There is an important wrinkle specific to structured annuities: any withdrawal from a structured strategy mid-term is subject to a daily adjustment — an interim value calculation that can be negative. In plain terms, taking money out of a structured strategy before its term ends can cost you more than just the surrender charge, because the interim value formula may mark your balance down. There is no market value adjustment on this contract, which is a point in its favor, but the interim value mechanic effectively plays a similar role for structured-strategy withdrawals. Required minimum distributions are accommodated, and the contract includes surrender-charge waivers for nursing-home/extended-care needs (90-plus consecutive days, after year one) and terminal illness.
Fees and Tradeoffs
There is no base contract fee here — no mortality and expense charge, no administration charge, no annual contract fee. That is a real plus and unusual to state so cleanly. The cost of this product is not a visible fee; it is structural. Your upside is limited by caps and participation rates, and the insurer's protection only extends to your buffer. The biggest tradeoff is the one that defines every RILA: in a sharp market decline, you can lose principal below the buffer. There is also embedded trading cost baked into the daily adjustment formula that governs interim values, which can affect what you receive on a mid-term withdrawal. None of these are hidden, but they are the price of the higher growth potential.
Product snapshot
| Feature | Details |
|---|---|
| Product Type | Registered Index-Linked Annuity |
| Surrender Period | 6 years |
| Issue Ages | 18-85 |
| Minimum Premium | $25,000 |
| Indices | S&P 500, Nasdaq-100, Russell 2000, MSCI EAFE |
| Crediting Methods | Cap (Annual Point-to-Point), Trigger (Performance Triggered), Dual Direction with Cap (Annual Point-to-Point), Dual Direction with Cap (Term End Point), Participation and Cap (Term End Point), Cap Secure (Annual Point-to-Point with 6-year term) |
| Free Withdrawal | Year 1: 10% of premiums paid; Years 2+: 10% of prior contract anniversary value; must leave $2,500 in account |
| MGSV | N/A |
| Death Benefit | Ages 18-75: Return of Premium Death Benefit — greater of full account value or premiums paid adjusted for withdrawals, at no annual fee. Ages 76+: Contract Value Death Benefit — full account value with no withdrawal charges. |
| Income Rider | Not available |
| Premium Bonus | None |
| Availability | New York only. Approved in NY; not approved in any other state. |
Carrier snapshot
Legal Entity: The United States Life Insurance Company in the City of New York
Parent: Corebridge Financial
A.M. Best Rating: A
MarketLock (NY) is issued by The United States Life Insurance Company in the City of New York, the entity Corebridge uses to write business in New York's distinct regulatory environment. Corebridge Financial is a large, established annuity carrier, and an A.M. Best rating of A places the issuer in solid financial-strength territory.
Final take
MarketLock (NY) is a strong fit for a New York saver who wants more index upside than a fixed indexed annuity allows, understands that a buffer only cushions part of a loss, and can leave the money invested for six years. The dual-direction strategies, the 6-year Cap Secure option, and the Performance Lock feature give it more depth and flexibility than a basic RILA, and the absence of any base contract fee is a genuine plus.
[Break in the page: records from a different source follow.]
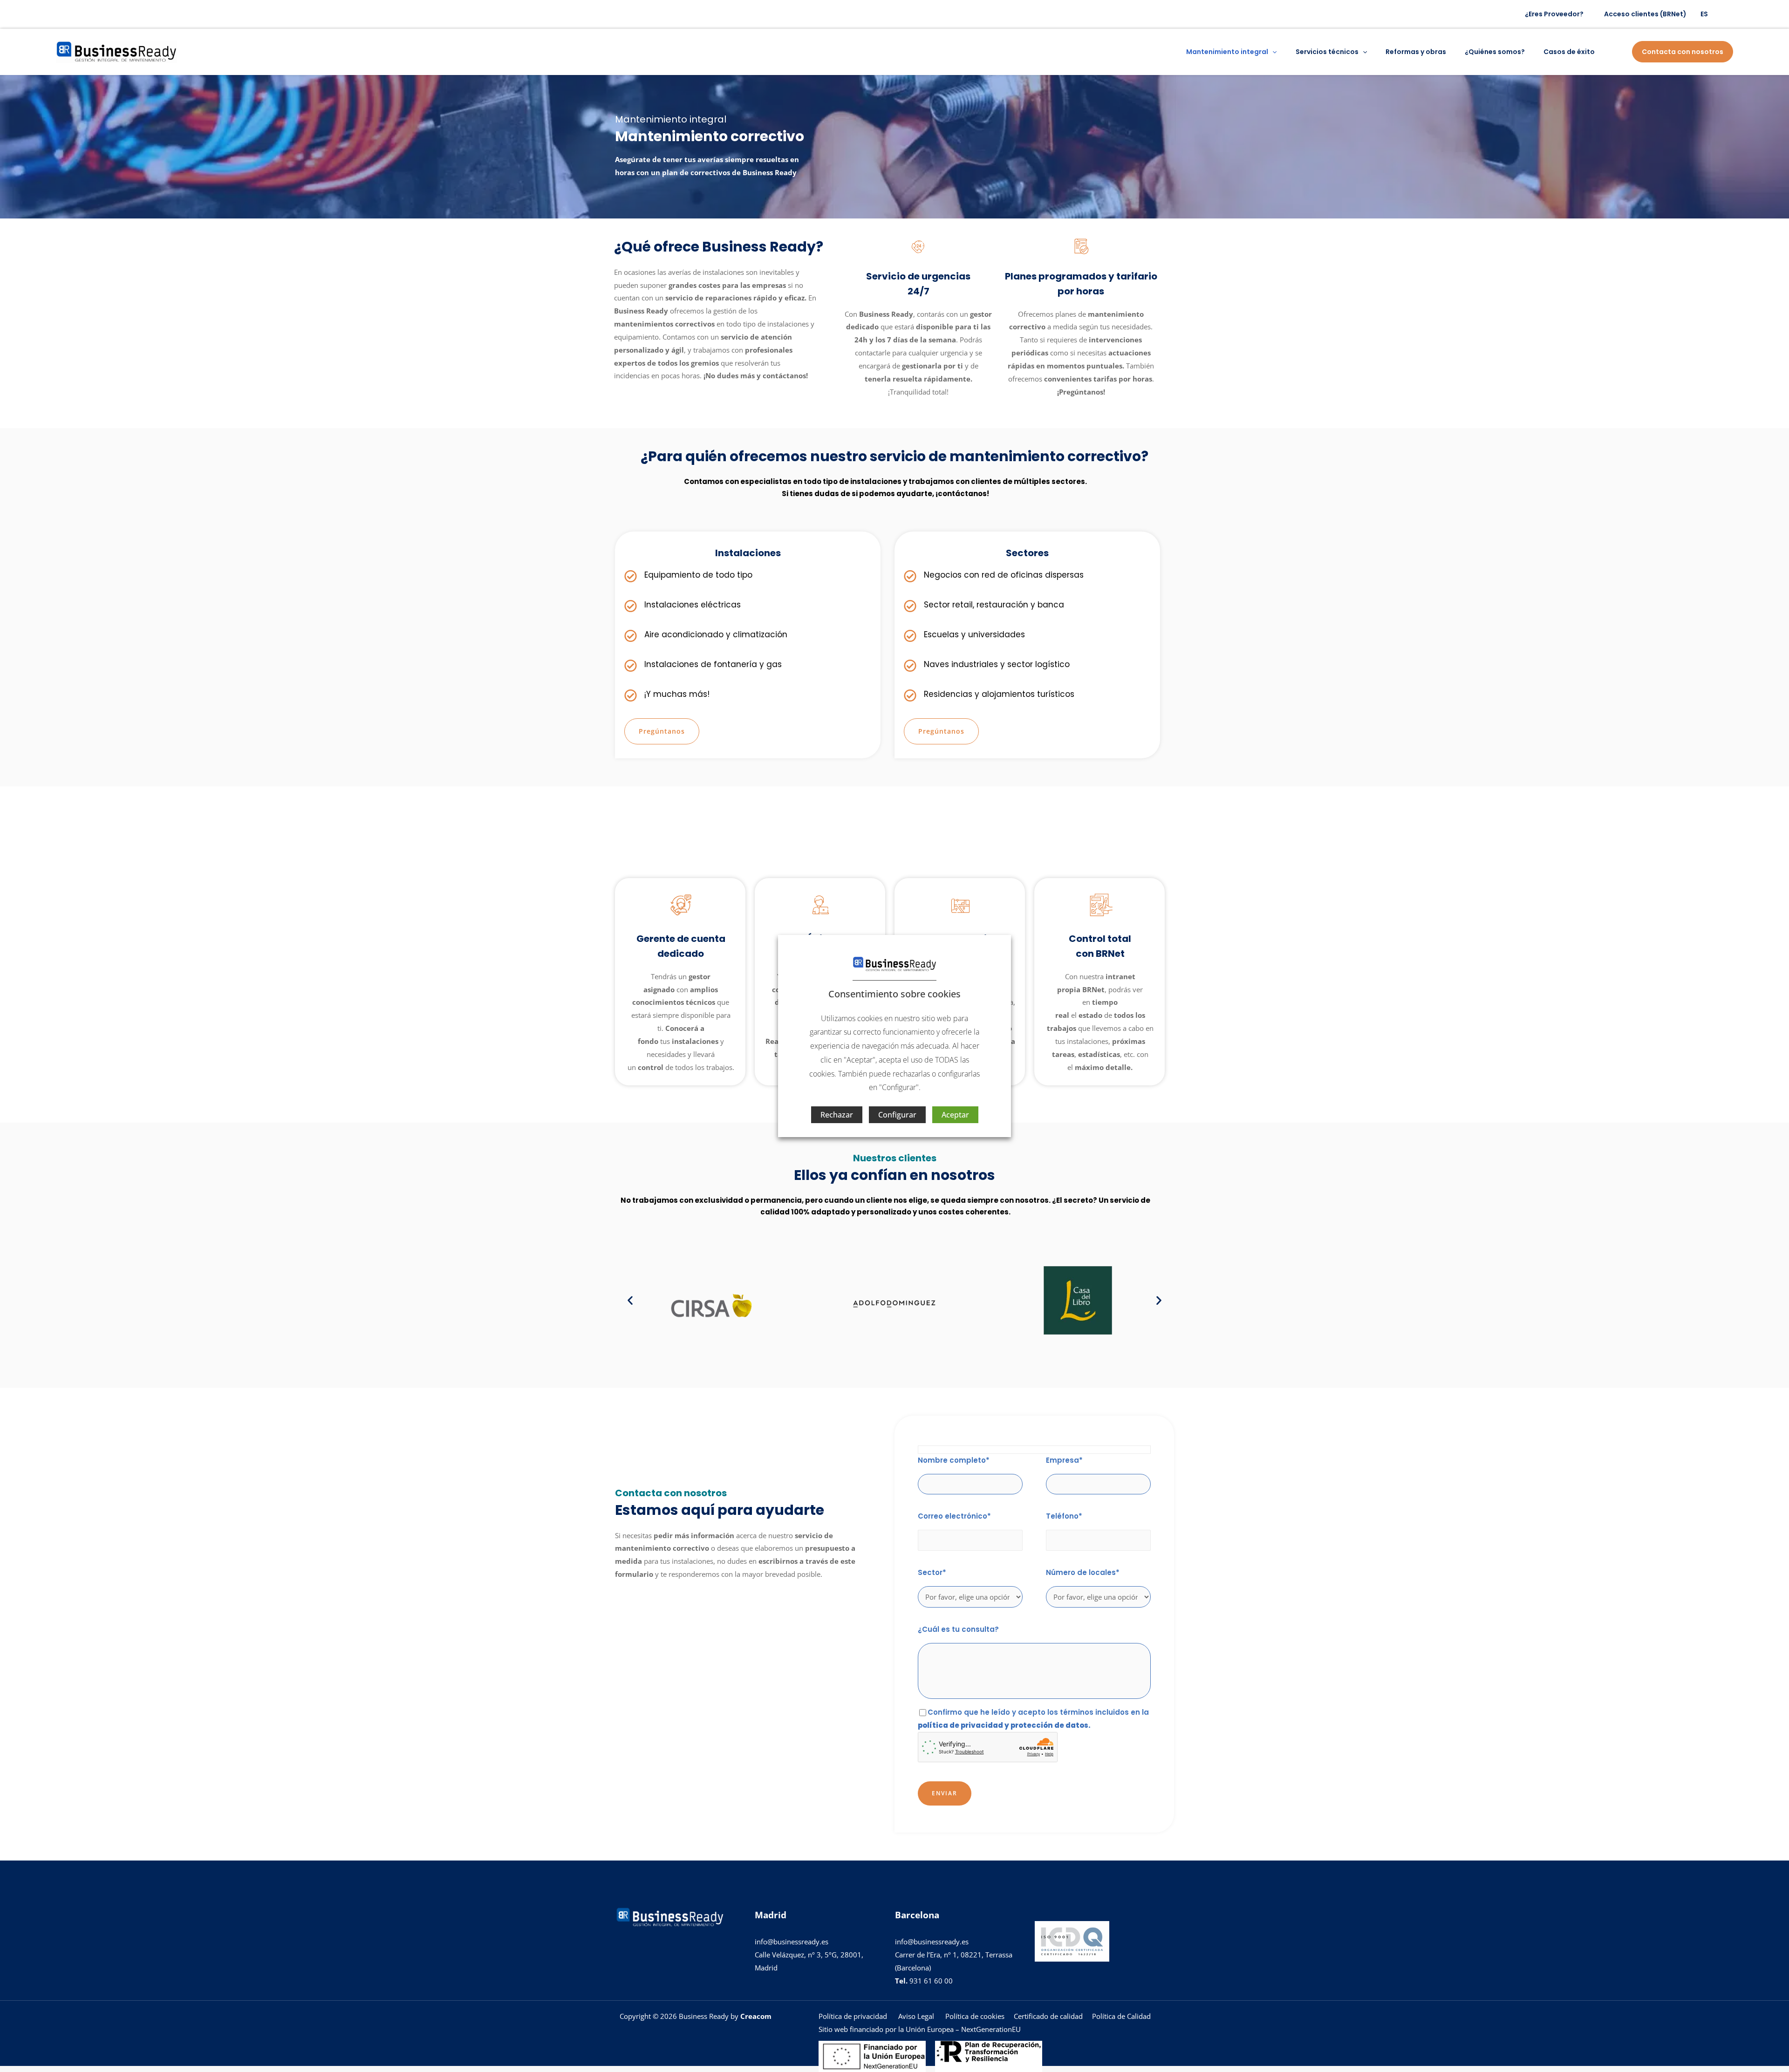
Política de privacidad (854, 2016)
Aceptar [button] (955, 1115)
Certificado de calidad (1048, 2016)
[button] (1272, 51)
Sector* (932, 1572)
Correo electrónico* (954, 1516)
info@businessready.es (791, 1941)
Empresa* (1064, 1460)
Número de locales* (1083, 1572)
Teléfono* (1064, 1516)
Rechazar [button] (836, 1115)
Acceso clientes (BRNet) (1645, 14)
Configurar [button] (897, 1115)
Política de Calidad (1121, 2016)
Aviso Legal (916, 2016)
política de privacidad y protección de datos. (1004, 1725)
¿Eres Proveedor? (1554, 14)
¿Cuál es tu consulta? (958, 1629)
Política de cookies (973, 2016)
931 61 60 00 (924, 1980)
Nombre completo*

It is not the right annuity for someone who wants their principal fully protected — a buffer is not a floor, and a severe market drop can still cost you. It is also off the table entirely for anyone outside New York. But for the New York buyer who wants structured growth potential with a defined cushion and values strategy flexibility, this is a well-constructed option worth a serious look.